**Work order**
Copy out again, unchanged, the listing below from the line that has "Filter content by Audio chip" through the line that has "Task: Collapse the 思考中 section expander".

━━━━━━━━━━━━━━━━

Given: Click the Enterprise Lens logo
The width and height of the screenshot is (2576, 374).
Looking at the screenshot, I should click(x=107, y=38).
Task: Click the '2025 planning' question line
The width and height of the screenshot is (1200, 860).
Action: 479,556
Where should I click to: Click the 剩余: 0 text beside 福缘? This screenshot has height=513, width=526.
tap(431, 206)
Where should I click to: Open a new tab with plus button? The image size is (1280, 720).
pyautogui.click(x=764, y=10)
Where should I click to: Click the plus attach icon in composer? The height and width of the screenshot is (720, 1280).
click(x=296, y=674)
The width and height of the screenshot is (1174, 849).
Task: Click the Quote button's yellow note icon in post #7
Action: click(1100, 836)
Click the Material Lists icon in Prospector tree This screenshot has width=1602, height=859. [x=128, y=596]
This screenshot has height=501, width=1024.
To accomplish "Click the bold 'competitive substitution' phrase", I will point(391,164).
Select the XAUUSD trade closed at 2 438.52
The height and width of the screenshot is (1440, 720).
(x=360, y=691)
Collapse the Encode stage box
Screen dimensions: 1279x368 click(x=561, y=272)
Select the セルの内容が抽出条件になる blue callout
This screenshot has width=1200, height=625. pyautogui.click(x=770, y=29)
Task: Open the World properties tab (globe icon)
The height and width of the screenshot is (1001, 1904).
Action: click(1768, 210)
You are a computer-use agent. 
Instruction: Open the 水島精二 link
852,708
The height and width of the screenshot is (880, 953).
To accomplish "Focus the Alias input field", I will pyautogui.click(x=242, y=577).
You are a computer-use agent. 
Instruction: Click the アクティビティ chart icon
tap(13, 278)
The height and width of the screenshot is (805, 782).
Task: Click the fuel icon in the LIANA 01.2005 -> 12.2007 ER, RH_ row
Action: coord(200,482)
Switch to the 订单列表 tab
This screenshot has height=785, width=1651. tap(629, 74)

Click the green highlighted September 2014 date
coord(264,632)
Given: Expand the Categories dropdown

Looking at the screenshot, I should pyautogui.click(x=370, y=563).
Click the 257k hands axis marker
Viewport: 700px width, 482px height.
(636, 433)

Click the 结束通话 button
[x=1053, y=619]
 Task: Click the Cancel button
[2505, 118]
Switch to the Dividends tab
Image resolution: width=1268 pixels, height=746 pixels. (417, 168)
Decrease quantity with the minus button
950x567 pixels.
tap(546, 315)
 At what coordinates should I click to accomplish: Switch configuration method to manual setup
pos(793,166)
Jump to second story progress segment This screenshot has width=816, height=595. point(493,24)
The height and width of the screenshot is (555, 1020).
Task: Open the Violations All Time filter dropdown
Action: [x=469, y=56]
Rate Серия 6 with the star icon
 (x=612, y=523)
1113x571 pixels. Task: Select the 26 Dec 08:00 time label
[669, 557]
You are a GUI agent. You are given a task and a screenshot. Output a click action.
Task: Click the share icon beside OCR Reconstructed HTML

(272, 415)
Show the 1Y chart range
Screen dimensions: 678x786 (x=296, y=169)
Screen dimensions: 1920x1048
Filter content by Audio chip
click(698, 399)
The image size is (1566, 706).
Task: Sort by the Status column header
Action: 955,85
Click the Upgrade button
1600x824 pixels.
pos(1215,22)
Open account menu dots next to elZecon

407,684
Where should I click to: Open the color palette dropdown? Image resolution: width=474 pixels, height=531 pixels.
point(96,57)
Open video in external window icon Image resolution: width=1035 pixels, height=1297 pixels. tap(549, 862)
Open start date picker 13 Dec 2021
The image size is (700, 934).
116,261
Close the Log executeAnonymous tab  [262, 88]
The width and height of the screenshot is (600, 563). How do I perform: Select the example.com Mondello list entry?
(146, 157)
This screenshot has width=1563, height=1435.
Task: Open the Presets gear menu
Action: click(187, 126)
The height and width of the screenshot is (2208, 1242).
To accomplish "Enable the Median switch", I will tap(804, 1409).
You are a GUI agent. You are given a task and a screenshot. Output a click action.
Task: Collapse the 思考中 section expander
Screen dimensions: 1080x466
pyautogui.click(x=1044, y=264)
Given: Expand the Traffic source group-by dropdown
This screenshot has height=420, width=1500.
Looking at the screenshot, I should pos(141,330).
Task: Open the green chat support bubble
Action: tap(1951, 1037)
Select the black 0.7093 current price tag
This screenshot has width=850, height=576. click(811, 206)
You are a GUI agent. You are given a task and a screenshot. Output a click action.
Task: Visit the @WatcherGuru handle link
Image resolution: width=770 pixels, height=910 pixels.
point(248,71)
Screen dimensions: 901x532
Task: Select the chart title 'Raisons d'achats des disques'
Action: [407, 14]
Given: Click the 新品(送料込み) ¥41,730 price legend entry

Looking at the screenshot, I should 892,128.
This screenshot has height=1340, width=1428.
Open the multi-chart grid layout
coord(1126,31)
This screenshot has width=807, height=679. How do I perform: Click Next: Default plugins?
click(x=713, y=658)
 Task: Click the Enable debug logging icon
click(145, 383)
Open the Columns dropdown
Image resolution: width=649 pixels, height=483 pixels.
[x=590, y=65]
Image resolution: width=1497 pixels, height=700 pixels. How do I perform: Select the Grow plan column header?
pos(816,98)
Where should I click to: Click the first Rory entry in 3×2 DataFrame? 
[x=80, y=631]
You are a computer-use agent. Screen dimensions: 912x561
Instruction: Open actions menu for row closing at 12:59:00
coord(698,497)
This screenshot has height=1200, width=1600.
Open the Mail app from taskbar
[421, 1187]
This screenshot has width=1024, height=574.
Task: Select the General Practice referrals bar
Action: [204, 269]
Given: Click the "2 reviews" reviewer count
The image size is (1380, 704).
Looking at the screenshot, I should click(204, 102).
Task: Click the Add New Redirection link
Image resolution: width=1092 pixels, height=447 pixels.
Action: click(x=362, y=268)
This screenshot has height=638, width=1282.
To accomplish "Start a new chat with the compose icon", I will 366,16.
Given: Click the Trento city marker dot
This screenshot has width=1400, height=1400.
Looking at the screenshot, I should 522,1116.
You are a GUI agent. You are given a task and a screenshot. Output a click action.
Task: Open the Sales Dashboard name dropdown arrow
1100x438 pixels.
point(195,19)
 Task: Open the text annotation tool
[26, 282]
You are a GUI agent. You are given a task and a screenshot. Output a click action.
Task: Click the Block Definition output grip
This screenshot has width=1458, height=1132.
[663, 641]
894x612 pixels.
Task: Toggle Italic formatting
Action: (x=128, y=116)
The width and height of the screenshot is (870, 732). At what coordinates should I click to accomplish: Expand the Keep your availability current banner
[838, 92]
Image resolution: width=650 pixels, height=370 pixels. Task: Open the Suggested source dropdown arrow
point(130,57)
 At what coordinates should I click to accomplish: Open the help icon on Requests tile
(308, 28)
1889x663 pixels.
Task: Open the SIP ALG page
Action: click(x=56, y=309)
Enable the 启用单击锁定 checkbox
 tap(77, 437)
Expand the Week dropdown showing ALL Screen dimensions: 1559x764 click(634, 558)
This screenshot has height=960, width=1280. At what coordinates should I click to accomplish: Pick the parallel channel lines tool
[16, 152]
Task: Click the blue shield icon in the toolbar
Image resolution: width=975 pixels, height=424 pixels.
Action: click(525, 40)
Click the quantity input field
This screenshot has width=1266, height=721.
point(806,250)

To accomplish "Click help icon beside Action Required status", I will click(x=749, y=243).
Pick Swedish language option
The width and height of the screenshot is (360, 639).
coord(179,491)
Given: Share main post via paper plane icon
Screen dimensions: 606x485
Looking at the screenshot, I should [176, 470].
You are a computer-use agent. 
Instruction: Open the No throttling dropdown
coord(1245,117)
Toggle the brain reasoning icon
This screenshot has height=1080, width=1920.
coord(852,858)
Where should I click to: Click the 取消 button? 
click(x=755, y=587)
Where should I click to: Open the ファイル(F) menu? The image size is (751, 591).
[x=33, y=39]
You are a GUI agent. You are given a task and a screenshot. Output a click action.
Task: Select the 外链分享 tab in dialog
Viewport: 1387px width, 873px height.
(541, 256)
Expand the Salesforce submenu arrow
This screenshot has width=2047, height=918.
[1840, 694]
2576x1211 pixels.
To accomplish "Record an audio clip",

━━━━━━━━━━━━━━━━

**Response to the task**
Filter content by Audio chip
click(698, 399)
The image size is (1566, 706).
Task: Sort by the Status column header
Action: 955,85
Click the Upgrade button
1600x824 pixels.
pos(1215,22)
Open account menu dots next to elZecon

407,684
Where should I click to: Open the color palette dropdown? Image resolution: width=474 pixels, height=531 pixels.
point(96,57)
Open video in external window icon Image resolution: width=1035 pixels, height=1297 pixels. tap(549, 862)
Open start date picker 13 Dec 2021
The image size is (700, 934).
116,261
Close the Log executeAnonymous tab  [262, 88]
The width and height of the screenshot is (600, 563). How do I perform: Select the example.com Mondello list entry?
(146, 157)
This screenshot has width=1563, height=1435.
Task: Open the Presets gear menu
Action: click(187, 126)
The height and width of the screenshot is (2208, 1242).
To accomplish "Enable the Median switch", I will tap(804, 1409).
You are a GUI agent. You are given a task and a screenshot. Output a click action.
Task: Collapse the 思考中 section expander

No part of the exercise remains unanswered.